▶ TASK GOAL
An exact copy of the lines from the one containing "Watch (131, 175)" through the last line below is required; include both of those lines and no others.

((

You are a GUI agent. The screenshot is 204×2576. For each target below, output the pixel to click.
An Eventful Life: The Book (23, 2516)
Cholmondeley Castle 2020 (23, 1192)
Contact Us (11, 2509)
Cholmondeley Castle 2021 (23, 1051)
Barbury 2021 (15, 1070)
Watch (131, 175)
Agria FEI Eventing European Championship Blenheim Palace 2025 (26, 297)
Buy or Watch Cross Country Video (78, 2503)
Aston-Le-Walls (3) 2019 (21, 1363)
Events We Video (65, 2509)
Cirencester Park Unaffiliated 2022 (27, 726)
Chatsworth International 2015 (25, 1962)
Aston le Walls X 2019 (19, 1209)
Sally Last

))

▶ TASK OUTPUT
Watch (131, 175)
Agria FEI Eventing European Championship Blenheim Palace 2025 (26, 297)
Buy or Watch Cross Country Video (78, 2503)
Aston-Le-Walls (3) 2019 (21, 1363)
Events We Video (65, 2509)
Cirencester Park Unaffiliated 2022 (27, 726)
Chatsworth International 2015 (25, 1962)
Aston le Walls X 2019 (19, 1209)
Sally Last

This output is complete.